ASSIGNMENT » Print out all the records, word for word.

DATA FOR THE TASK »
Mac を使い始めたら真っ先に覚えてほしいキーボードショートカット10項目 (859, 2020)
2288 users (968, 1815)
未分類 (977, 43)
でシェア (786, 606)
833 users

RESPONSE »
Mac を使い始めたら真っ先に覚えてほしいキーボードショートカット10項目 (859, 2020)
2288 users (968, 1815)
未分類 (977, 43)
でシェア (786, 606)
833 users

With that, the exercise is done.